[Document text]
Mom: I've "made it," far beyond what you predicted (negatively at the time), and I wish you were still here to talk. I told you in 1996 when I moved to another state that I forgave you, but I wasn't entirely sincere. I'm not sure that I am entirely sincere in 2022, and still resent that you told me that you did the best that you could. Maybe that's true... and I've hoped to do better by my kids, your grandchildren. I wish that you were still here, but despite it all, I've turned out OK, and maybe that's the best that I could do."


I am touched and moved by those words, by your capacity to still feel hopeful and love toward your mother. I don't feel anger in those words, just compassion and openness. To be able to remain open this way, while still being able to acknowledge those parts of you that are resentful, takes a lot of strength and resilience.

I often let anger consume me when I think of my mother. I don't remember her telling me I wouldn't be able to do things, or that I was a failure or anything, it's more that this is what I got from her constant neglect when I was young, and later in life, from her rolling eyes. My mother doesn't talk much, and to be honest, I am not sure what she truly thinks about me. I think she is proud of us today, but part of me feel it's more about what she can tell others and their reaction about what we do, than what she truly feels.

Example, when I finished top of my class in my chosen field (a men's profession), she didn't understand it and didn't seem to care at all. Then she told my aunt, and my aunt, who is a math teacher, was impressed and told her how wowed she was at my achievements, how hard it actually was to achieve that. And my mom told me : wow, this aunt is really proud of you! My mother wasn't proud but she felt happy that someone else, with whom she competed all her life, was impressed by my achievements. I chalked it up to her not understanding what I was doing in my profession, but now part of me thinks most of her "congratulations" are more about her than about me. And on my side : I didn't even celebrate my achievements. I felt happy, but still lacking somehow. Seeing my name on the honor board felt... Good but also, I was also deeply sad, thinking back on it. I wonder why I felt this pain now... Maybe because part of me knew no one else would truly care?

[Directions]
**1)** Answer these questions using the passage about mothers.
(a) In what year did the writer of the opening note move to another state?
(b) What subject does the aunt teach?
(c) Where did the writer who finished top of the class see their name?
**2)** From the passage about mothers, return the part that opens with the words containing "I am touched" and closes with "strength and resilience.".
**3)** Write the next part of the passage about mothers, starting after its final sentence.
The records come from a source separate from the passage about mothers.

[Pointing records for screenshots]
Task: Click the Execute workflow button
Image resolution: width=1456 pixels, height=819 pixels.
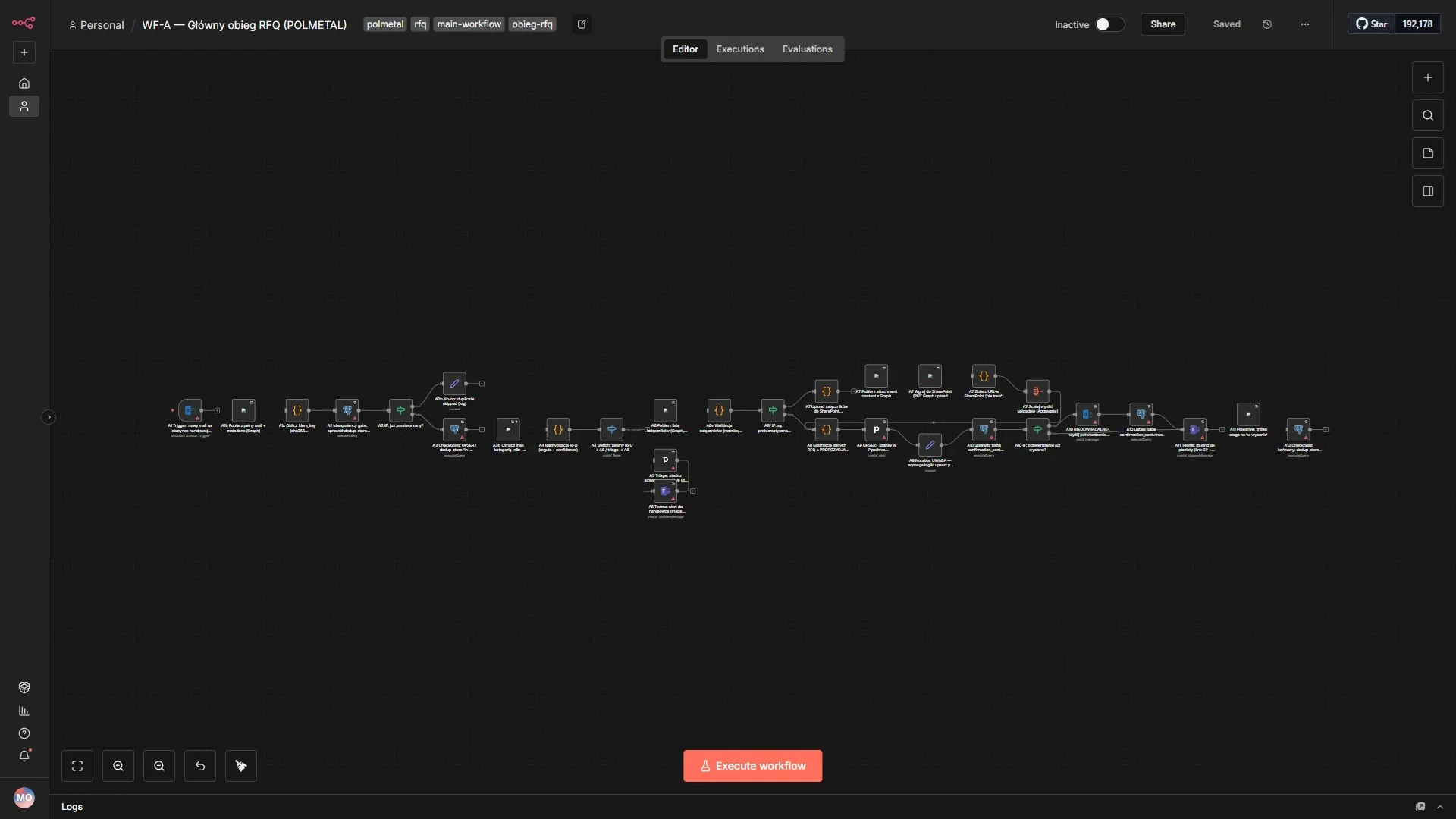Action: (x=752, y=766)
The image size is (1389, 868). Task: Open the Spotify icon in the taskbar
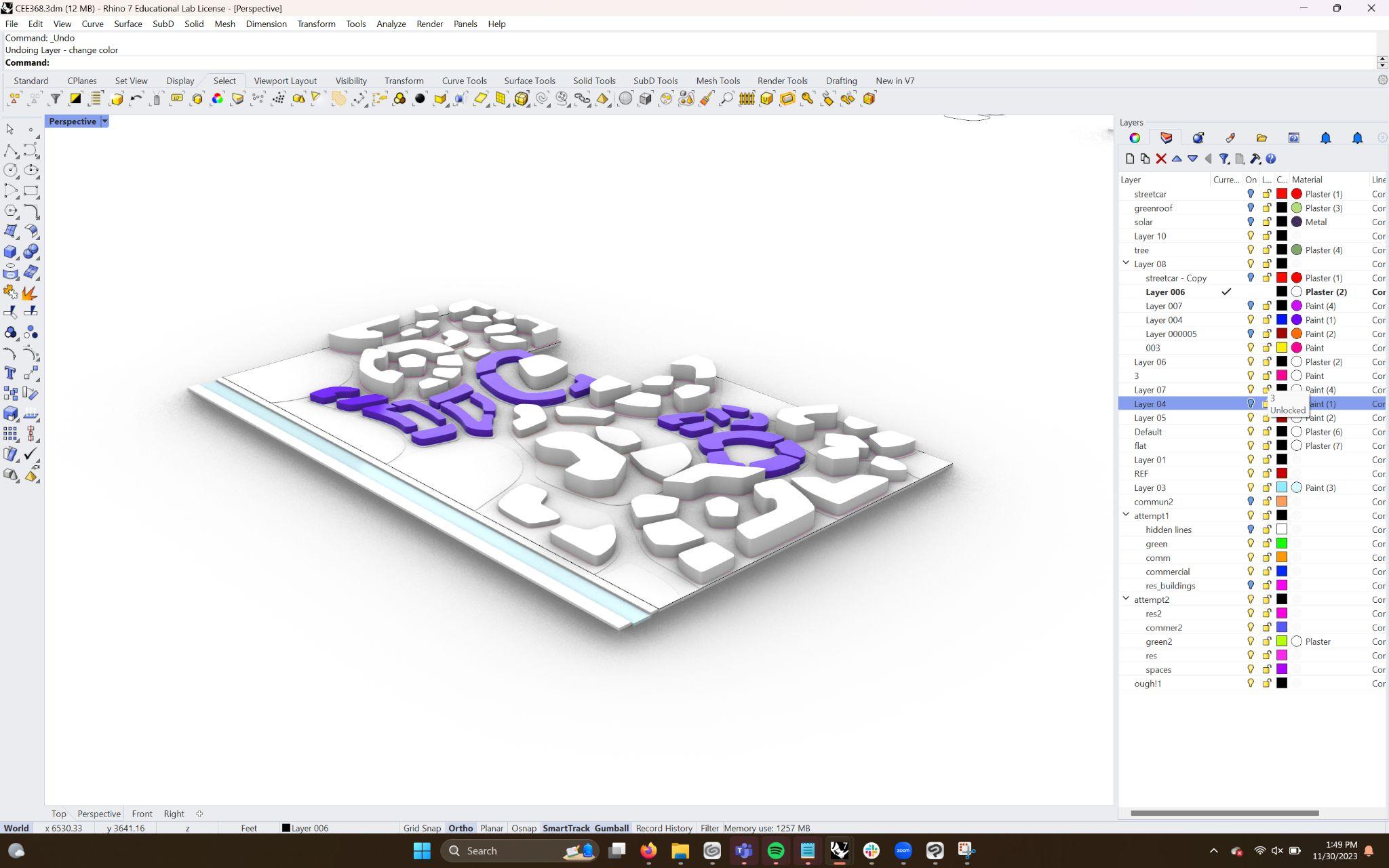[x=776, y=850]
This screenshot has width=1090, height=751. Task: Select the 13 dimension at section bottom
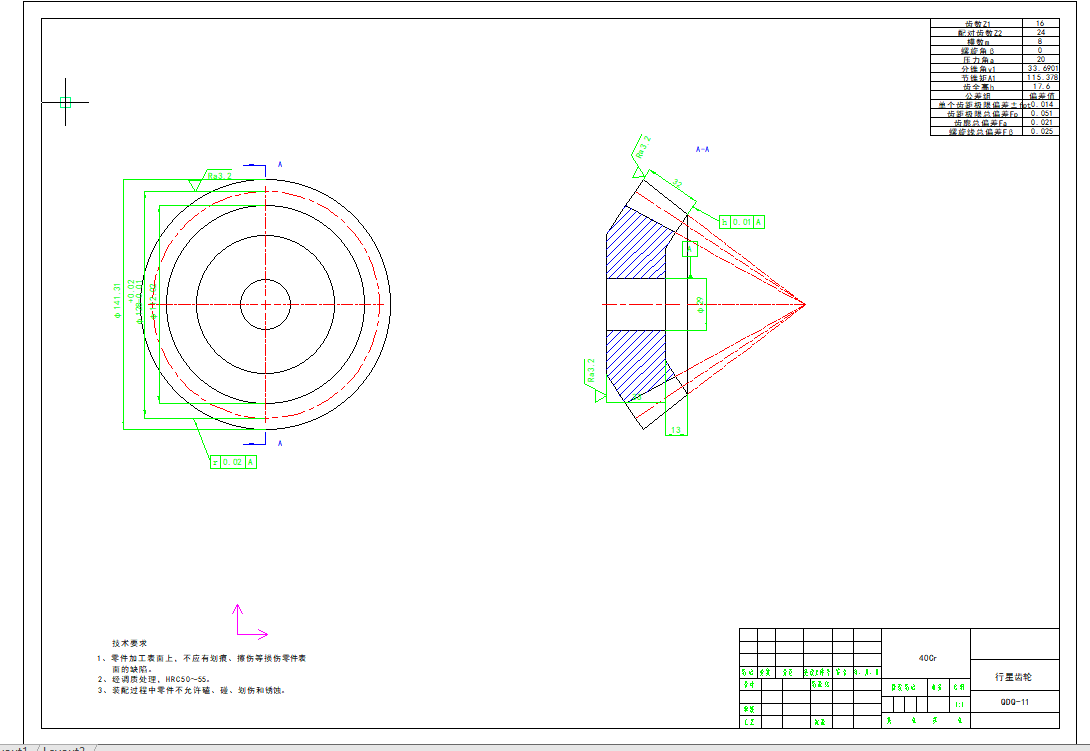[x=676, y=430]
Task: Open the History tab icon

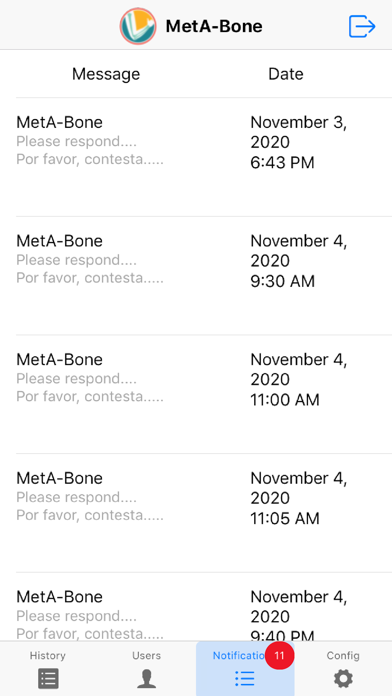Action: point(48,678)
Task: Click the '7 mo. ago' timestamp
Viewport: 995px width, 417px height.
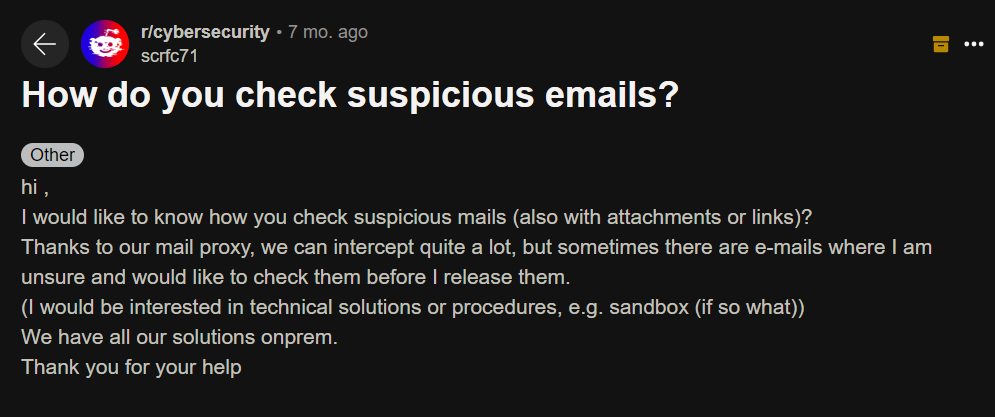Action: tap(328, 32)
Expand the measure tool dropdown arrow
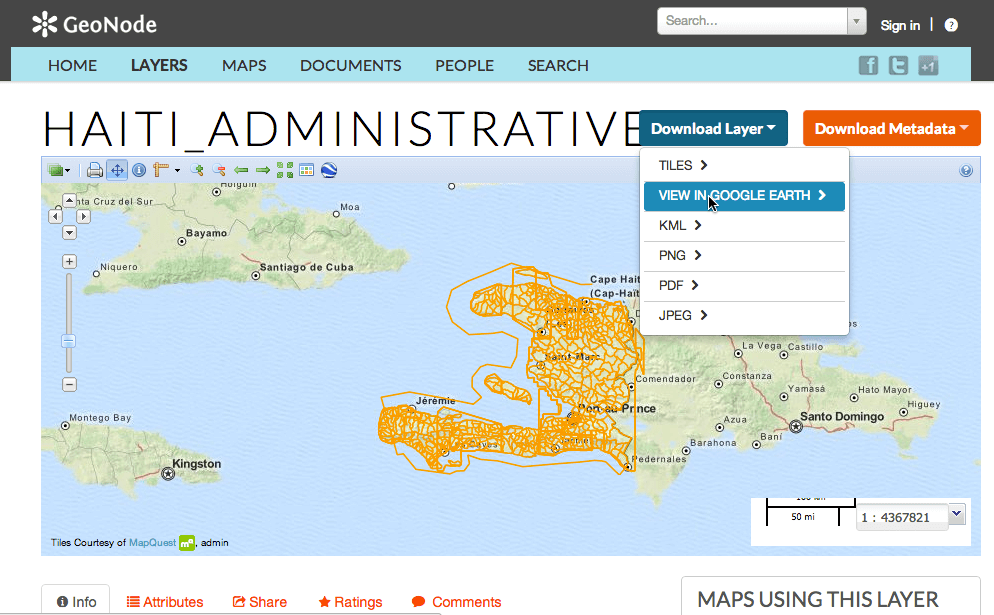The width and height of the screenshot is (994, 615). 178,171
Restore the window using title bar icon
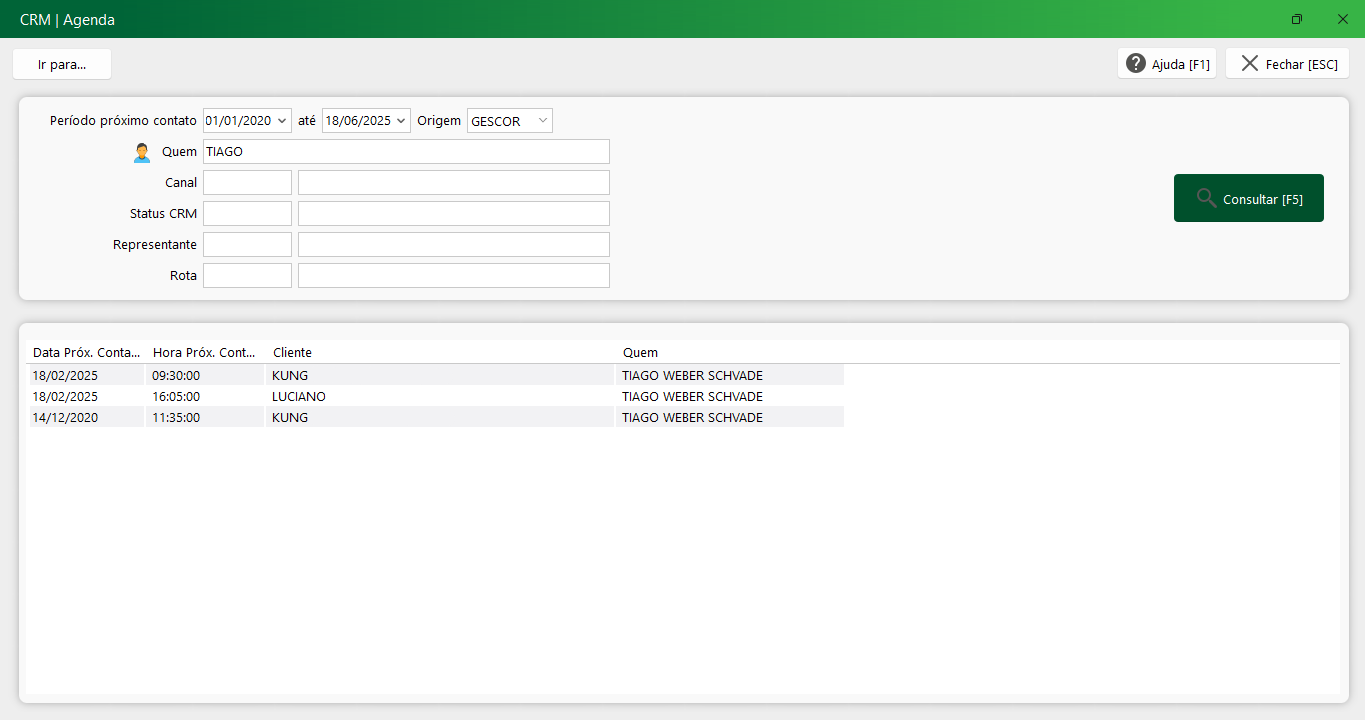 (1297, 19)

[Answers to the tasks]
**1)**
(a) 1996
(b) Math
(c) On the honor board

**2)**
I am touched and moved by those words, by your capacity to still feel hopeful and love toward your mother. I don't feel anger in those words, just compassion and openness. To be able to remain open this way, while still being able to acknowledge those parts of you that are resentful, takes a lot of strength and resilience.

**3)**
The only thing she told me she was proud about were my mothering skills, how I paused my career to stay at home and raise my children. She once admitted she thought I was a better mother than she was (not a very high threshold to beat If I am completely honest). But this then gave lieu to competition. Whenever she would visit, she would compete for my daughter's attention. If my daughter came to me for a hug, and I'd make her laugh, she would immediately come and grab the attention, and go overboard to make my daughter laugh, and her attempts were often so intense, that my daughter would actually seems very uncomfortable.

I now think competition and being proud of someone are not mutually exclusive, especially for someone with BPD. But her own lack of self esteem means that, even when she feels proud about something she understands, she will still be critical, roll her eyes and try to undermine me. Not because she thinks I am not good at what I do, but because she needs to be better, everything is a competition to her...

But then : this is a daughter-mother relationship and it is very different than son-mother relationship.

All this to say: if it wasn't for all the anger I feel, I think the most vulnerable part of me, does indeed, not feel good enough.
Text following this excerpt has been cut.